The model landscape

Mentova tracks more than 50 AI models from 14 providers, including OpenAI, Anthropic, Google, Meta, xAI, Mistral, DeepSeek, Perplexity, Cohere, and more. The full registry spans general-purpose chat models, reasoning models, and search-augmented surfaces.

The model landscape changes fast. Mentova keeps the registry up to date so you can track new models as they gain user share, without changing your brand setup.

Model tiers

Every model in the registry belongs to one of three tiers:

TierDescriptionSlot cost
StandardCapable, cost-efficient models - good baseline coverage1 slot
PremiumLeading frontier models with the broadest user bases3 slots
UltraHighest-capability, highest-cost models5 slots

Popular standard models include GPT-4o Mini, Claude Haiku, Gemini 2.5 Flash, Llama 4, and DeepSeek V3. Popular premium models include GPT-4o, Claude Sonnet, Gemini 2.5 Pro, and Grok 3.

Google Search surfaces

In addition to chat models, Mentova can track Google AI Overviews and Google AI Mode - the AI-generated summaries that now appear at the top of many Google search results. These are tracked via a dedicated SERP integration rather than the standard chat API, and they require a compatible plan.

This matters because Google AI Overviews are seen by a very large audience: they appear directly in Google Search results before users even visit a website.

Selecting models for your brand

You choose which models to track per brand in Settings → Models. A few guidelines:

  • Start with "Most Used" models - the models flagged as popular in the registry represent the largest share of actual AI usage today.
  • Add "Trending" models - models gaining traction quickly are worth adding early; early visibility data gives you a baseline to measure against as these models grow.
  • Match your audience - if your product is aimed at developers, models like Claude and Gemini see heavier usage in that segment. If it is consumer-facing, ChatGPT and Google AI are the priority.
  • Watch your credit budget - every premium model you add multiplies campaign cost by 3 slots. See the Credits & Slots page.

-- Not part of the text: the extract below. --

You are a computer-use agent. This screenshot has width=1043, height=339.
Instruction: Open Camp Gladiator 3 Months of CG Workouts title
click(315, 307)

Why model coverage matters

No single AI model dominates all use cases or all geographies. A brand might be well-cited by ChatGPT but invisible to Claude or Gemini. Tracking multiple models reveals which parts of the AI landscape you own and where you have blind spots.

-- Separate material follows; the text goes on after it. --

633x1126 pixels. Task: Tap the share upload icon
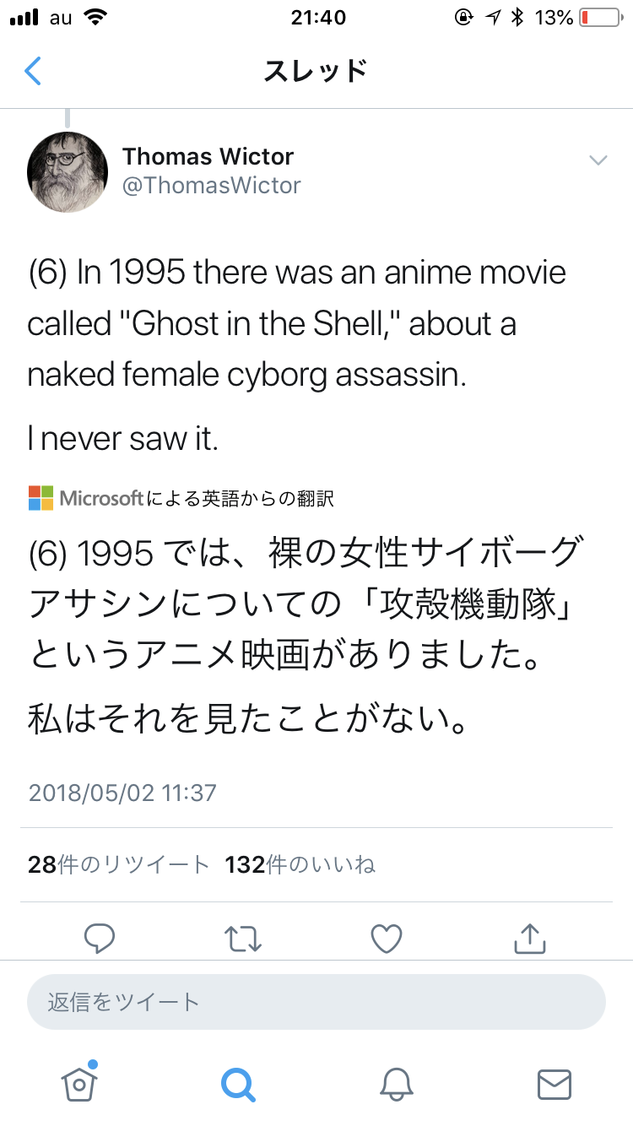click(530, 937)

Conversely, running every model on every campaign will drain your credits quickly. A good practice is to run broad coverage (many models) monthly, and use targeted campaigns (fewer models) for frequent monitoring.

Common pitfall

Treating all models as equivalent is a mistake. A high Mention Rate on a low-traffic model and a low Mention Rate on GPT-4o represent very different real-world impact. Weight your interpretation by the model's actual user share.